Middleware¶
Middleware in Skarv allows you to transform, filter, and process data as it flows through the system. Middleware functions are applied to data before it reaches subscribers, enabling powerful data processing capabilities.
How Middleware Works¶
Middleware functions are registered for specific key patterns and are executed in sequence when data is published:
If any middleware returns None
, the data flow stops and the value is not stored or sent to subscribers.
Built-in Middleware¶
Skarv provides several built-in middleware functions for common data processing tasks.
Throttling¶
Limit the rate of data updates to prevent overwhelming subscribers:
from skarv.middlewares import throttle
import skarv
# Allow temperature updates at most once every 5 seconds
skarv.register_middleware("sensor/temperature", throttle(5.0))
@skarv.subscribe("sensor/temperature")
def handle_temperature(sample):
print(f"Temperature: {sample.value}°C")
# These will be throttled
skarv.put("sensor/temperature", 22.5) # ✅ First update
skarv.put("sensor/temperature", 23.1) # ❌ Throttled (too soon)
skarv.put("sensor/temperature", 22.8) # ❌ Throttled (too soon)
Averaging¶
Compute moving averages over a window of samples:
from skarv.middlewares import average
import skarv
# Average humidity readings over 10 samples
skarv.register_middleware("sensor/humidity", average(10))
@skarv.subscribe("sensor/humidity")
def handle_humidity(sample):
print(f"Average humidity: {sample.value}%")
# Add some readings
for i in range(15):
skarv.put("sensor/humidity", 60 + i)
# First 9 updates will show individual values
# Updates 10+ will show moving averages
Weighted Averaging¶
Compute weighted moving averages with more recent values having higher weight:
from skarv.middlewares import weighted_average
import skarv
# Weighted average over 5 samples
skarv.register_middleware("sensor/pressure", weighted_average(5))
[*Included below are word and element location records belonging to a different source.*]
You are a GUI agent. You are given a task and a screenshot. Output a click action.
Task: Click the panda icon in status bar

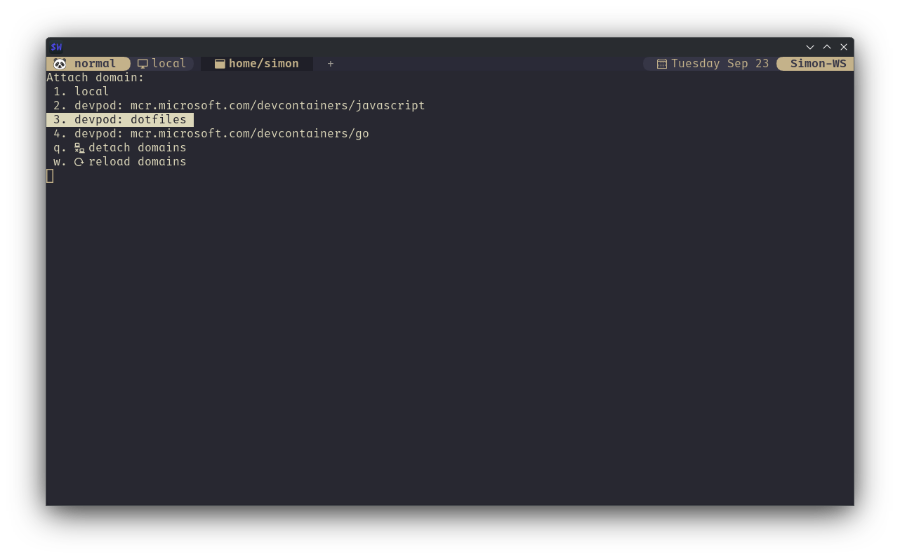pyautogui.click(x=60, y=64)
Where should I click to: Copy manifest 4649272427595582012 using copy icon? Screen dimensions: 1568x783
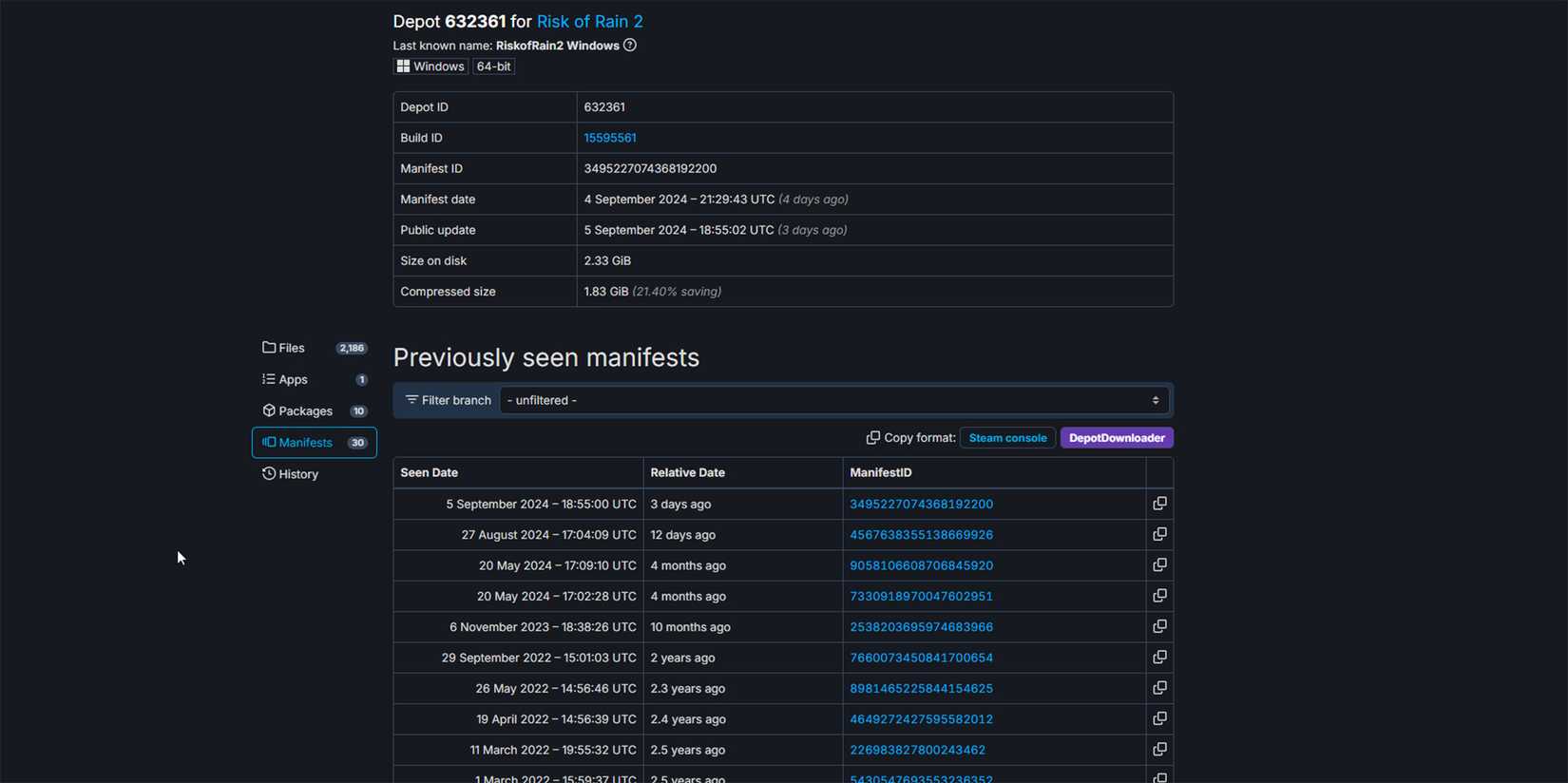coord(1159,718)
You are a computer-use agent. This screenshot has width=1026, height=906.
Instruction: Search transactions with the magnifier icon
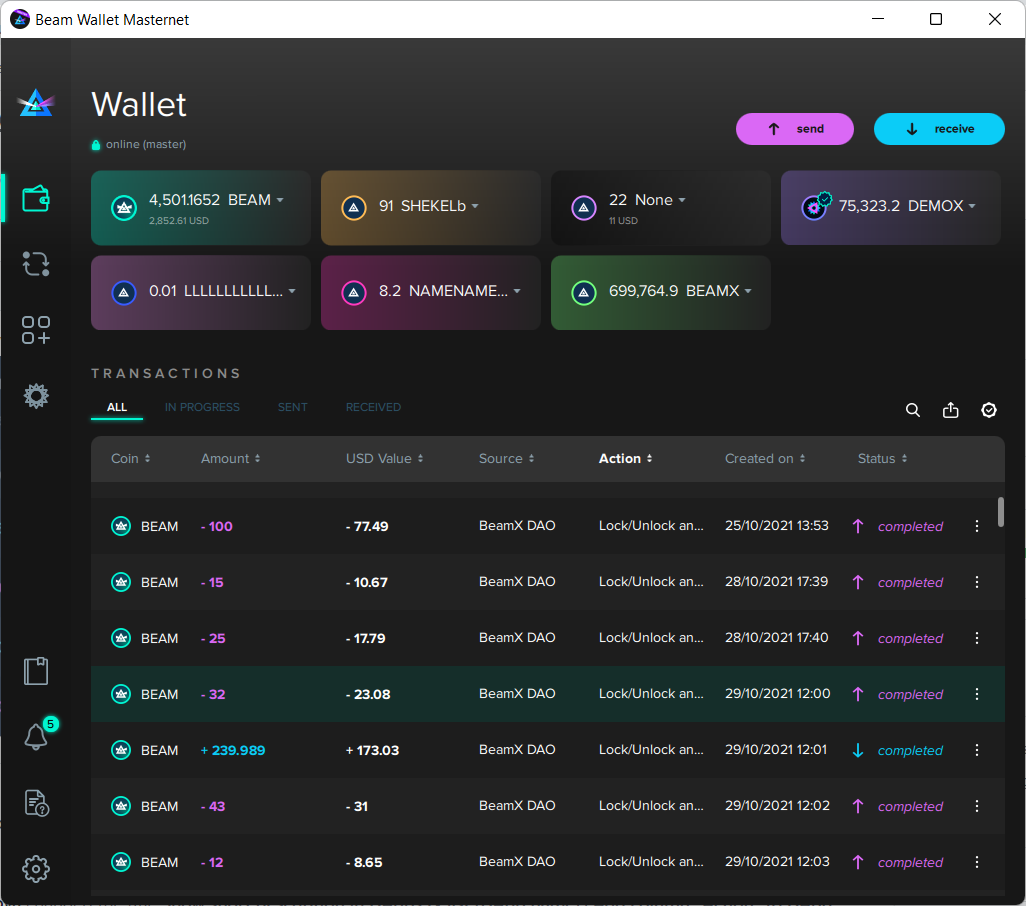(912, 410)
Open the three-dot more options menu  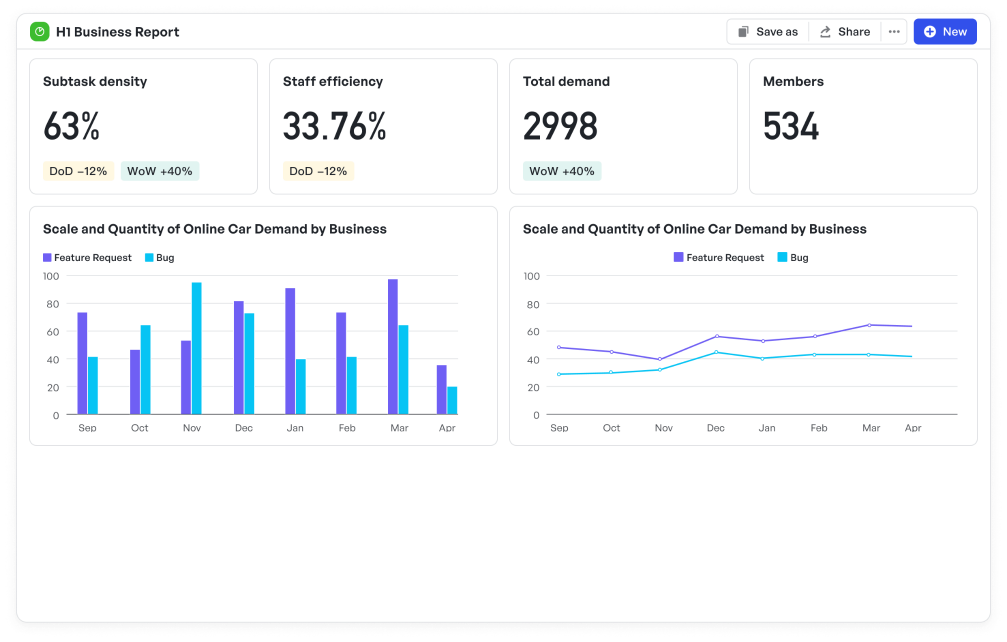tap(894, 32)
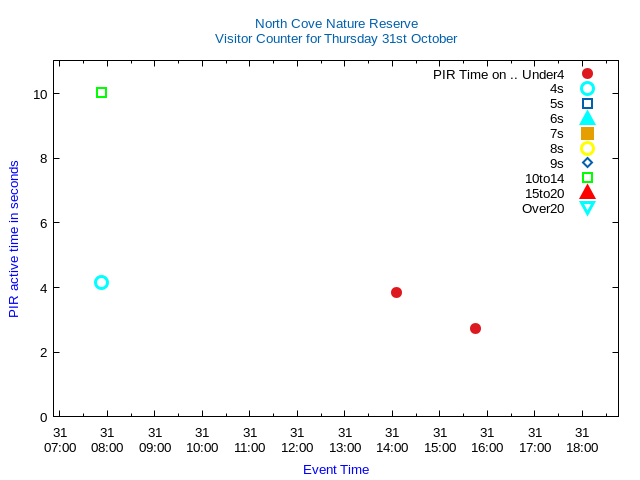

@skarv.subscribe("sensor/pressure")
def handle_pressure(sample):
print(f"Weighted average pressure: {sample.value} hPa")
Differentiation¶
Compute the numerical derivative of values over time:
from skarv.middlewares import differentiate
import skarv
# Compute rate of change for temperature
skarv.register_middleware("sensor/temperature", differentiate())
@skarv.subscribe("sensor/temperature")
def handle_temperature_rate(sample):
if sample.value is not None:
print(f"Temperature rate: {sample.value}°C/s")
else:
print("First temperature reading - no rate available")
# Add readings with time intervals
skarv.put("sensor/temperature", 20.0)
time.sleep(1)
skarv.put("sensor/temperature", 22.0) # Rate: 2.0°C/s
time.sleep(1)
skarv.put("sensor/temperature", 21.5) # Rate: -0.5°C/s
Batching¶
Collect multiple values and emit them as a batch:
from skarv.middlewares import batch
import skarv
# Collect 5 sensor readings before emitting
skarv.register_middleware("sensor/readings", batch(5))
@skarv.subscribe("sensor/readings")
def handle_batch(sample):
print(f"Batch of {len(sample.value)} readings: {sample.value}")
# Add individual readings
for i in range(7):
skarv.put("sensor/readings", f"reading_{i}")
# First 4 updates: no output (collecting)
# 5th update: batch of 5 readings
# 6th update: no output (collecting for next batch)
# 7th update: batch of 2 readings (if we stop here)
Combining Middleware¶
You can register multiple middleware functions for the same key pattern. They will be executed in the order of registration:
from skarv.middlewares import throttle, average
import skarv
# First throttle, then average
skarv.register_middleware("sensor/temperature", throttle(2.0))
skarv.register_middleware("sensor/temperature", average(5))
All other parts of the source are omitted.